Havas Media se penche sur les déconnectés
J’ai eu l’occasion, l’autre jour, d’être invité à un petit déjeuner-débat autour de cette étude (voir plus bas) publiée par Havas Media, sur Les Déconnectés. C’est Dominique Delport, PDG de Havas Media France, qui encadrait tout ça, dans la bonne humeur. Nous étions avec quelques autres blogueurs et acteurs de la vie numérique, dont j’ai oublié les noms pour la plupart, désolé. BREF. Pour faire simple, l’étude se penche sur 4 profils identifiés, Les Minitélistes, Les Exclus, Les Flippés, Les Déconnectés 2.0. De deux choses l’une, soit le sujet vous interesse, et je vous invite à lire l’étude ci-dessous, soit vous pouvez passer à autre chose.
Voilà.
Bon, je passe sur la forme, j’ai du mal avec les slideshows, du mal avec les photos moches intégrées aux slideshows, du mal avec les graphiques mal légendés dans les slideshows. Moi j’aime bien lire des études, avec des mots.

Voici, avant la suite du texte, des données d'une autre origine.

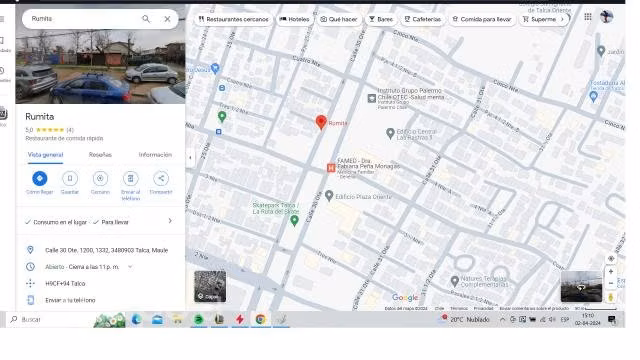Open the Google apps grid icon

[x=588, y=17]
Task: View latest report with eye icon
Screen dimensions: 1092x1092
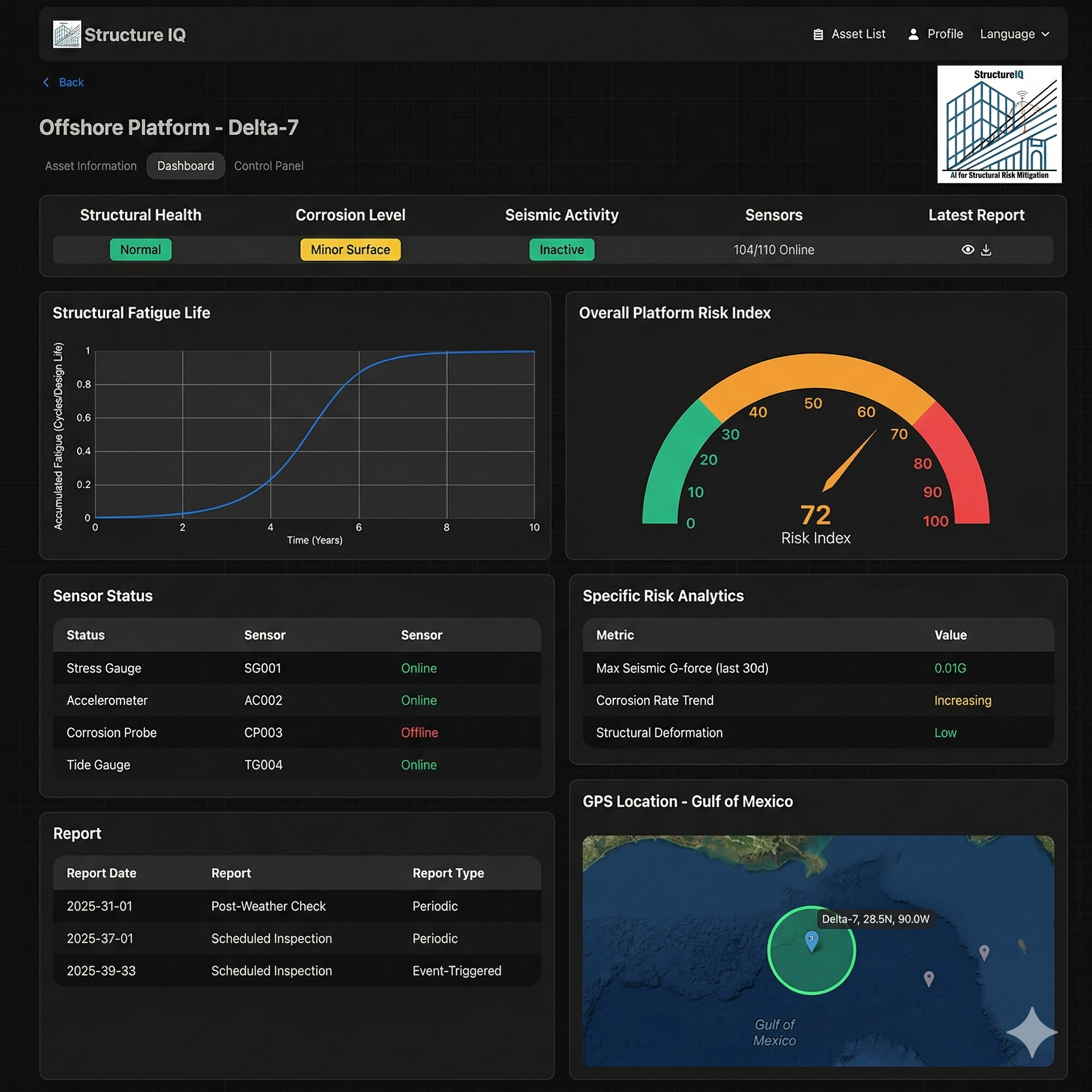Action: coord(968,250)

Sur le fond, maintenant. J’ai eu l’occasion de le dire l’autre matin, j’ai un peu de mal. Sur deux aspects opposés.
Je ne peux pas m’empêcher d’extraire de tout ça que les déconnectés seraient des victimes, ou même d’imaginer sérieusement que « ne pas avoir accès à Internet » serait un manque. Considérer qu’internet a quelque chose de vital ? Non, surtout pas.
Je n’ai évidement pas étudié le sujet dans les détails, mais voilà comment je comprends et appréhende le phénomène.
Aujourd’hui la plupart des internautes, donc des connectés (ou privilégiés), ne sont pas particulièrement -enrichis- grâce à Internet.
Comme pour tous les outils et supports, c’est le contenu qui prime avant tout. Regardez l’usage d’Internet des jeunes (et pas que) aujourd’hui, ça ne représente en rien une progression ou une amélioration de leur niveau de vie, de leur culture, de leur ouverture d’esprit.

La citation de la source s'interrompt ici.